Is there any way to list the permissions associated with a (custom) role in Google Cloud Platform IAM using gcloud
? I can find how to list the roles, but not the permissions associated with a given role.
2 Answers
You can list the permissions associated with a role using this command. Replace the role name with your custom role name.
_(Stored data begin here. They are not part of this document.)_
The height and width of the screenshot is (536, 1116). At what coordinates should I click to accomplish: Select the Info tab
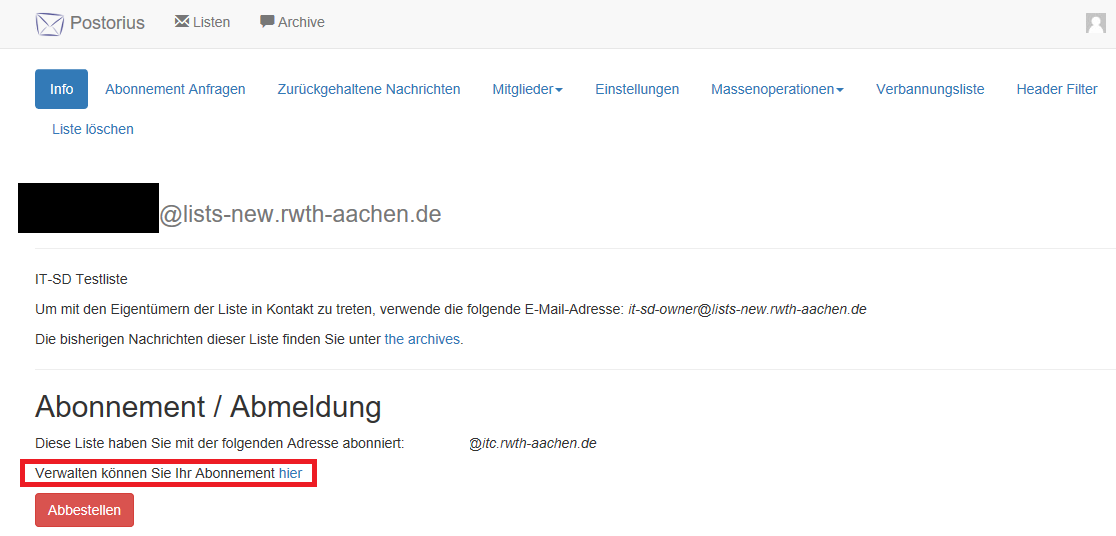(61, 89)
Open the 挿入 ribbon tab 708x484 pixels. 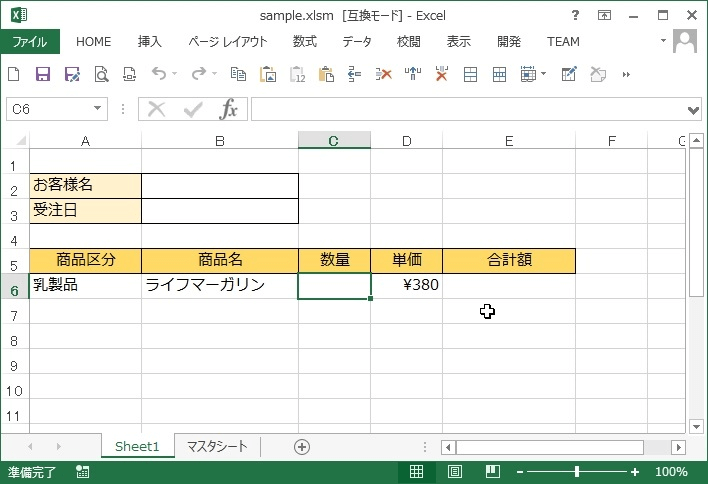[150, 42]
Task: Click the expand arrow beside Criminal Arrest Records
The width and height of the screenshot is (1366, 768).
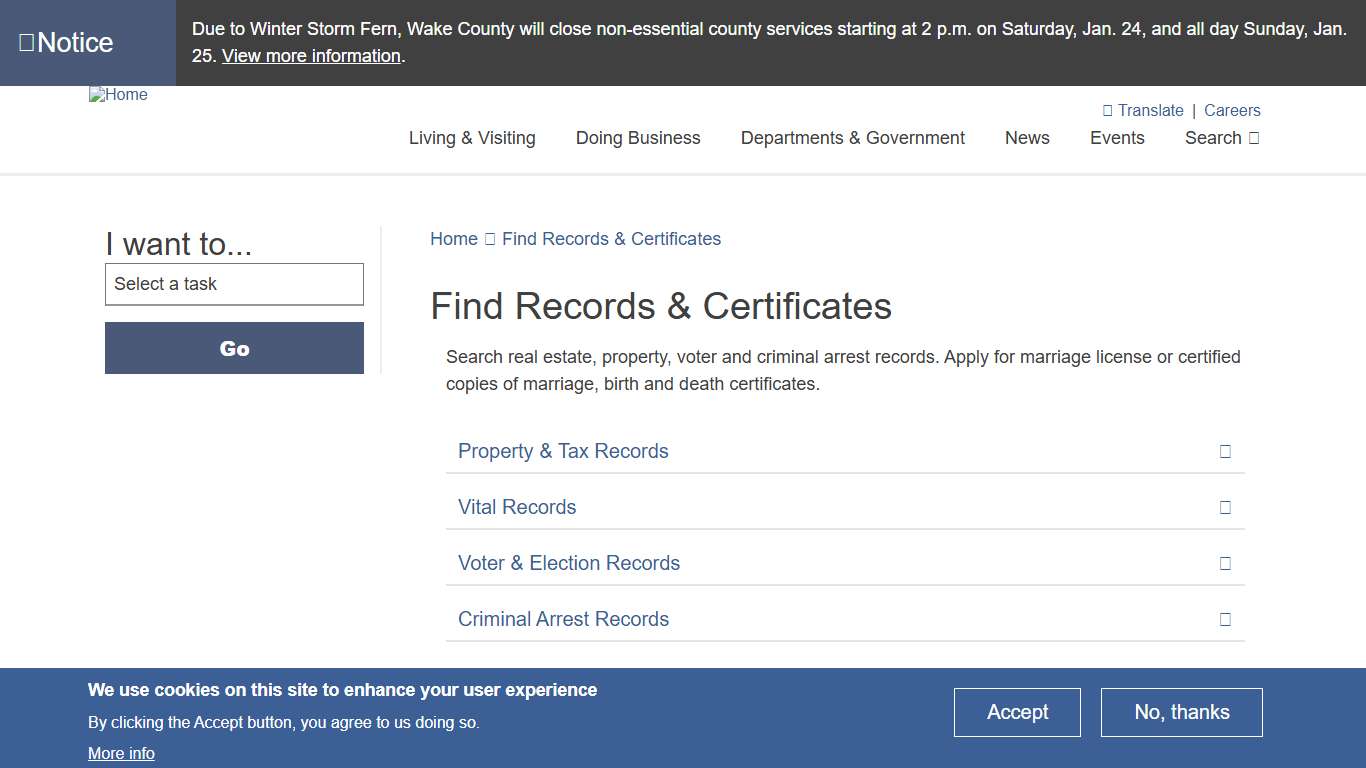Action: [x=1225, y=619]
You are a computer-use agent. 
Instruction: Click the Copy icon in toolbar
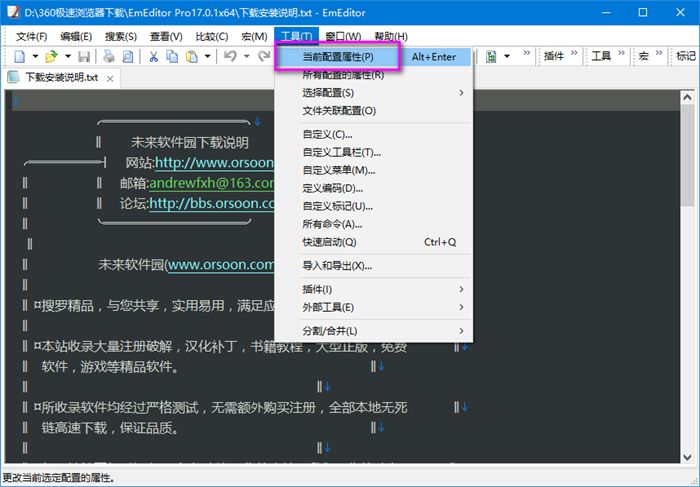[x=172, y=57]
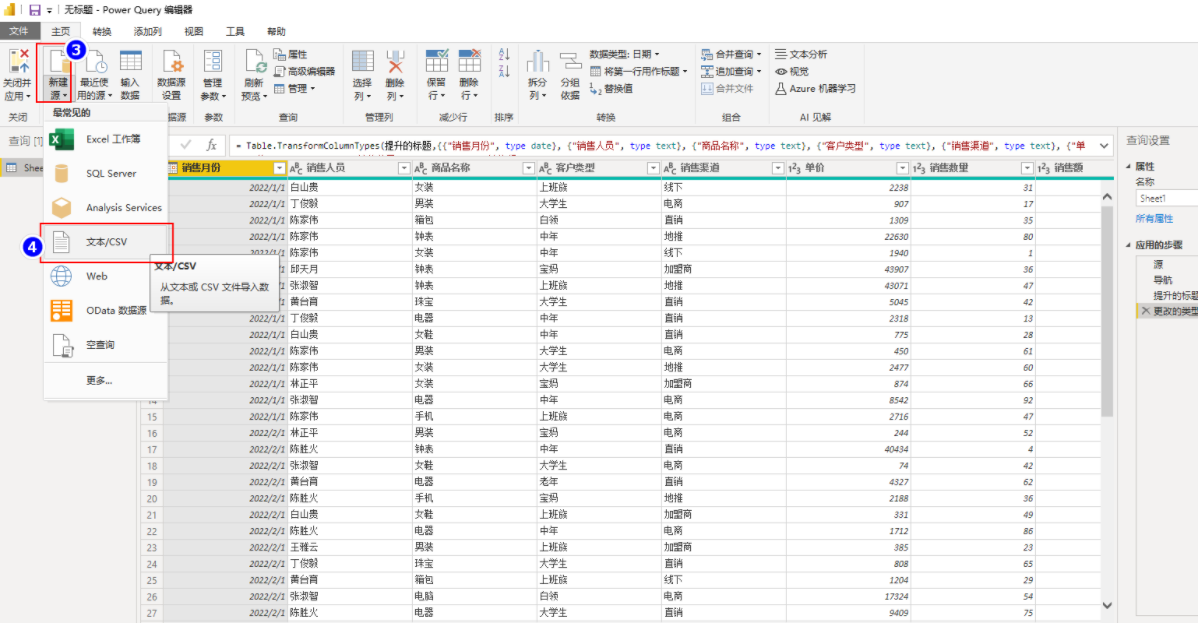The width and height of the screenshot is (1200, 623).
Task: Click the 所有属性 link in query settings
Action: tap(1154, 218)

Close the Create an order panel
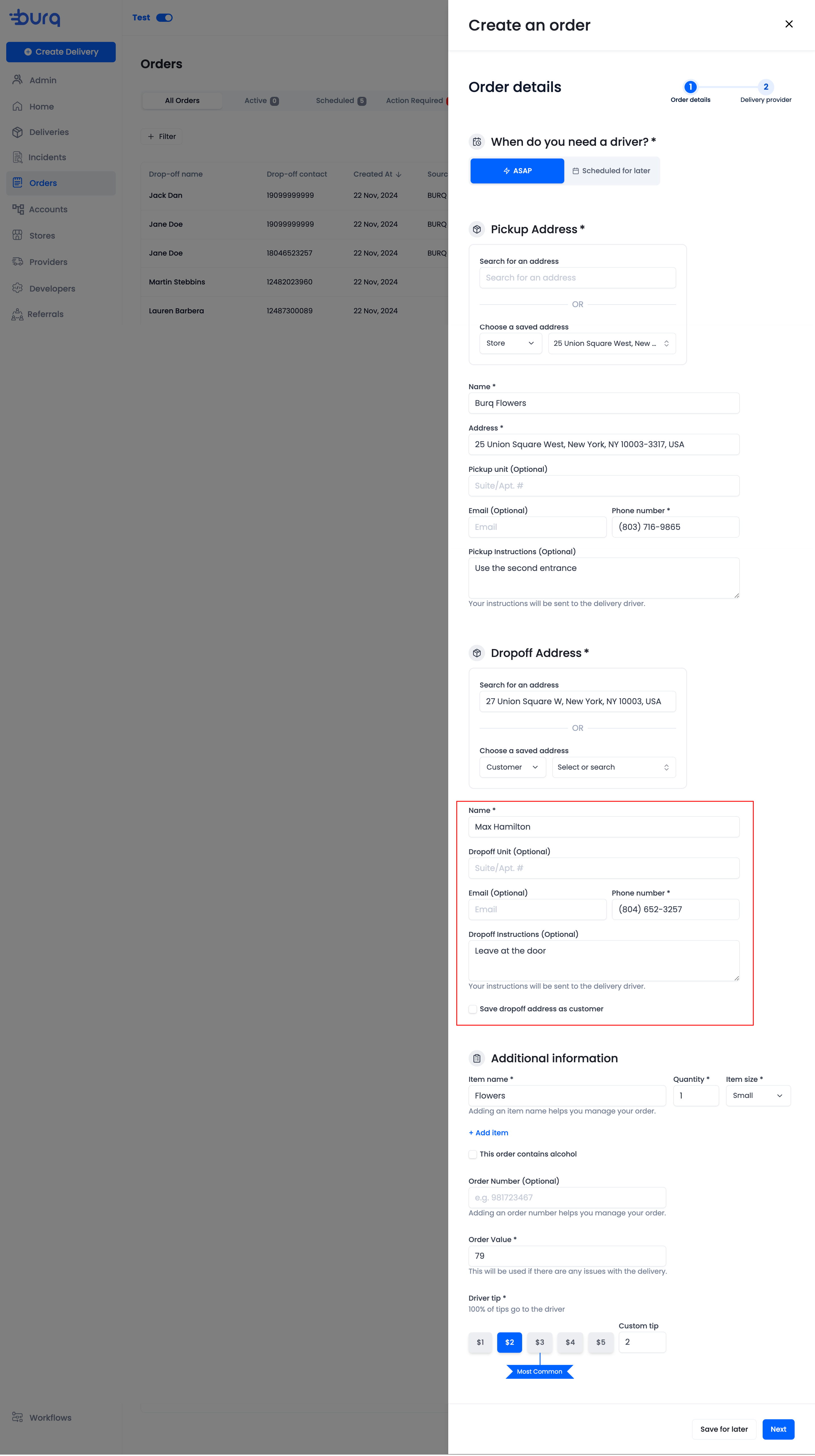789,24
gcloud iam roles describe roles/editor
Documentation: gcloud iam roles describe
-
This does not seem to work with the custom roles. The error is as follows
ERROR: (gcloud.beta.iam.roles.describe) Invalid value for [ROLE_ID]: The role id that starts with 'roles/' only stands for curated role. Should not specify the project or organization for curated roles
– noobJul 28, 2021 at 8:25 -
@noob - What command are you running? The command in my answer is correct. If you mean that you created a custom role, then use the custom role name instead of
roles/editor
Jul 28, 2021 at 8:29 -
This is the command I am using -
gcloud iam roles describe roles/CustomRole --project=my-project
this works for the curated roles, but not for the custom roles for me.– noobJul 28, 2021 at 8:32 -
2@Remove
roles/
and use the custom role name. You will need to look up the role ID and use the last part as in MyCustomRole43. In my answerroles/editor
is the role name, theroles
portion is not part of a custom role except when specifying the full role ID. You will also need to specify the project for custom roles as they are project specific. All of this is documented. Jul 28, 2021 at 8:39 -
for predefined role:
gcloud iam roles describe roles/[roleid]
for custom role:
gcloud iam roles describe [roleid] --project=[projectid]